Rework get_ports.sh to make it not use a lock file
The get_ports.sh script is used for determining the range of ports a
given system test should use. It first determines the start of the port
range to return (the base port); it can either be specified explicitly
by the caller or chosen randomly. Subsequent ports are picked
sequentially, starting from the base port. To ensure no single port is
used by multiple tests, a state file (get_ports.state) containing the
last assigned port is maintained by the script.
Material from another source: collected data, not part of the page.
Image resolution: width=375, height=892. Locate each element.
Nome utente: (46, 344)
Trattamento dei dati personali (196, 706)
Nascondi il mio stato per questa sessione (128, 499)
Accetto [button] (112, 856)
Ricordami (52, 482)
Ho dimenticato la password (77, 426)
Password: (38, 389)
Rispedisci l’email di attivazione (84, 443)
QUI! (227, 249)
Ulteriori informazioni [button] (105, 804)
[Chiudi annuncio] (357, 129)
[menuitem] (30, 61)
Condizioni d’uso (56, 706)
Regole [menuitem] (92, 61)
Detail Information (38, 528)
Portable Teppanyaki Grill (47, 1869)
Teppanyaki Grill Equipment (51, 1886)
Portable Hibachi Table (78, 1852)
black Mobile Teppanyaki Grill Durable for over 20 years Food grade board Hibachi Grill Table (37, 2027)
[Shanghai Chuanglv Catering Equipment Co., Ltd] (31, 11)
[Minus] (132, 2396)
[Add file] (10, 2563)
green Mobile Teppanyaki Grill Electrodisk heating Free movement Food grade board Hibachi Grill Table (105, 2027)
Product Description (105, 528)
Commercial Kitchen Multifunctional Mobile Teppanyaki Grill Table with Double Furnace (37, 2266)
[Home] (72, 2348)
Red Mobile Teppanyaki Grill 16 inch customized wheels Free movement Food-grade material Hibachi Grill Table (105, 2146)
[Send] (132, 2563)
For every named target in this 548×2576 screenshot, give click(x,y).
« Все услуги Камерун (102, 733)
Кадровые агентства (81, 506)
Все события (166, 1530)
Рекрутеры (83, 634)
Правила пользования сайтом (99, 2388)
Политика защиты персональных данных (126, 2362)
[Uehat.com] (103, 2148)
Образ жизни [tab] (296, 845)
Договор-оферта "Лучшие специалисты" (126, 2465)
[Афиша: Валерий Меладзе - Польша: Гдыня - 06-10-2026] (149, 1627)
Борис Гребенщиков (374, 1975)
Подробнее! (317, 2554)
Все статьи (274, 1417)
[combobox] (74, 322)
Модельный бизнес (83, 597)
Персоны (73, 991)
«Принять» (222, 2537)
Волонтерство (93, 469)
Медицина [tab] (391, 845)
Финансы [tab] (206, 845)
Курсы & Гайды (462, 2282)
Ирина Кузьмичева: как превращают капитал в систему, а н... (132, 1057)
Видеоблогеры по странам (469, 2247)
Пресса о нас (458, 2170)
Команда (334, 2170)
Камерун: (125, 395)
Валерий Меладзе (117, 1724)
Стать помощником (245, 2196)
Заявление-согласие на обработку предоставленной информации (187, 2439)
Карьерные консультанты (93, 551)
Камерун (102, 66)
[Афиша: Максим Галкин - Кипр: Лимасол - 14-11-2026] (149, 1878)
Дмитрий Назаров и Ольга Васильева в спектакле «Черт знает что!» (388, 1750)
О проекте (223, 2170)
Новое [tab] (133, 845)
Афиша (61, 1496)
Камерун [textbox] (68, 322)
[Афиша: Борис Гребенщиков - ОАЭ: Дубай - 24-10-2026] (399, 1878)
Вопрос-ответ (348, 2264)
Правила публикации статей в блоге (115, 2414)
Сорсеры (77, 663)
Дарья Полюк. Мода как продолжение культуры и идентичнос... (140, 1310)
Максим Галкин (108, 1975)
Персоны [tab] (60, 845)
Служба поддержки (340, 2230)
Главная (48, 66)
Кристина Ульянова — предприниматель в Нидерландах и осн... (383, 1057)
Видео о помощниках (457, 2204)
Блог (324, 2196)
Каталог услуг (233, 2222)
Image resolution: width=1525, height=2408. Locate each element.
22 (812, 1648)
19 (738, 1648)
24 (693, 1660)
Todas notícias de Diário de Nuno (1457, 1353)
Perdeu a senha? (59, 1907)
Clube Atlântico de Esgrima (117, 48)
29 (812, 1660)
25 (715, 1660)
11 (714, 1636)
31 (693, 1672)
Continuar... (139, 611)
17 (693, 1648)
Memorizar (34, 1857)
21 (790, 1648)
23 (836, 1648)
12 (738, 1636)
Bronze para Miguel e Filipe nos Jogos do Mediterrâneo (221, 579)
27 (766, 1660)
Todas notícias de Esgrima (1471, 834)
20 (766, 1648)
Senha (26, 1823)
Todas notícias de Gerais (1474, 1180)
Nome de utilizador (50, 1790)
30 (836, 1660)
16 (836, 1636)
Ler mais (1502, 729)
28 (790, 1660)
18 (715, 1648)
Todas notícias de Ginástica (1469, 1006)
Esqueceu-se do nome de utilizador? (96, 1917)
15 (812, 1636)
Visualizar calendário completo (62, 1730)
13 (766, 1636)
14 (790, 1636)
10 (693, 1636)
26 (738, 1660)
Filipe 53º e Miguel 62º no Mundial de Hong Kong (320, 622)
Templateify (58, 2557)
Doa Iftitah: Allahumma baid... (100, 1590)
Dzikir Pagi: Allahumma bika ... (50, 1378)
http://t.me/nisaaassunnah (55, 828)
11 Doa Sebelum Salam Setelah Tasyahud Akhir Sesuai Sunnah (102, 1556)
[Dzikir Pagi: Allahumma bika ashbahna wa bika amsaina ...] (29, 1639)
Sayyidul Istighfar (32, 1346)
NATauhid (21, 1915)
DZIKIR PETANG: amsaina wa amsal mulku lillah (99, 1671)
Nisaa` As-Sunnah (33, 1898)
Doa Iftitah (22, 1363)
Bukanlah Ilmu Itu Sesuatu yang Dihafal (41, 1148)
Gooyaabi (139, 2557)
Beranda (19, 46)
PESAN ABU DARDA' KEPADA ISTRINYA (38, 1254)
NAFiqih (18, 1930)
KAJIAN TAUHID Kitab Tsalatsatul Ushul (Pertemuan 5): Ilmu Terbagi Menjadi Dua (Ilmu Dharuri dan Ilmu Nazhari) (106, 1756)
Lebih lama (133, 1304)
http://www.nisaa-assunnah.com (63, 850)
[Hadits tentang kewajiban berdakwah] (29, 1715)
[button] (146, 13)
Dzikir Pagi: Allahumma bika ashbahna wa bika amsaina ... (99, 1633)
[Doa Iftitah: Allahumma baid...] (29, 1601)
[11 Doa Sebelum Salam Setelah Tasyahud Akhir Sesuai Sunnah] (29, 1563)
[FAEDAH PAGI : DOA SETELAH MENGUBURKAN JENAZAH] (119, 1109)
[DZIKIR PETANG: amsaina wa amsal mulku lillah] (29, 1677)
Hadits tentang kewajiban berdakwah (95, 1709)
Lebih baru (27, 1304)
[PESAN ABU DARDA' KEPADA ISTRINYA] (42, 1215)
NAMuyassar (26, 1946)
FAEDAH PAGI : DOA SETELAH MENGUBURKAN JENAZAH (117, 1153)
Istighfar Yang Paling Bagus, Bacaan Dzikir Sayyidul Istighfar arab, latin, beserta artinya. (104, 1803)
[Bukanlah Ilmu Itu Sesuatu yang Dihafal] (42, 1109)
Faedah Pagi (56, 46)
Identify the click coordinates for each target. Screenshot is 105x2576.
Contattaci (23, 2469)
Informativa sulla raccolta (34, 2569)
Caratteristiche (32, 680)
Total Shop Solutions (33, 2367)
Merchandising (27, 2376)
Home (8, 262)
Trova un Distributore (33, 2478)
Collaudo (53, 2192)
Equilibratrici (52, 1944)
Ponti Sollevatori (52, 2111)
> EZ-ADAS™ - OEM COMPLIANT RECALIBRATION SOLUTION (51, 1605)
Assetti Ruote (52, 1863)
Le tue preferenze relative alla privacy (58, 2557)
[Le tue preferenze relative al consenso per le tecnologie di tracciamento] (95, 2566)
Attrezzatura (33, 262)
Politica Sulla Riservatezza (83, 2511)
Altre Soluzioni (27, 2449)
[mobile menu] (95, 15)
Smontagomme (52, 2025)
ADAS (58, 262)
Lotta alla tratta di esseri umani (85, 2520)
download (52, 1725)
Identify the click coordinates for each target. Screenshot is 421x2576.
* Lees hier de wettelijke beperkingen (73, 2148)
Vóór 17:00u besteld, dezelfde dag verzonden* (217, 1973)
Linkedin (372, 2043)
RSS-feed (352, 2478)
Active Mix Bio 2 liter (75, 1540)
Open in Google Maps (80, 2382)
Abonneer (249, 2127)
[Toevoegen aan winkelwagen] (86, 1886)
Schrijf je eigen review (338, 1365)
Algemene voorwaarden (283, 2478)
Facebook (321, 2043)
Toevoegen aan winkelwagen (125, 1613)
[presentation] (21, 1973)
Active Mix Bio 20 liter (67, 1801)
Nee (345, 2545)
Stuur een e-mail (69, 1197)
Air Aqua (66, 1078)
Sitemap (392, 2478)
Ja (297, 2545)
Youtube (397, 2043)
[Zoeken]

Concurrent access to
the state file is protected by a lock file (get_ports.lock); if one
instance of the script holds the lock file while another instance tries
to acquire it, the latter retries its attempt to acquire the lock file
after sleeping for 1 second; this retry process can be repeated up to 10
times before the script returns an error.
There are some problems with this approach:
- the sleep period in case of failure to acquire the lock file is
fixed, which leads to a "thundering herd" type of problem, where
(depending on how processes are scheduled by the operating system)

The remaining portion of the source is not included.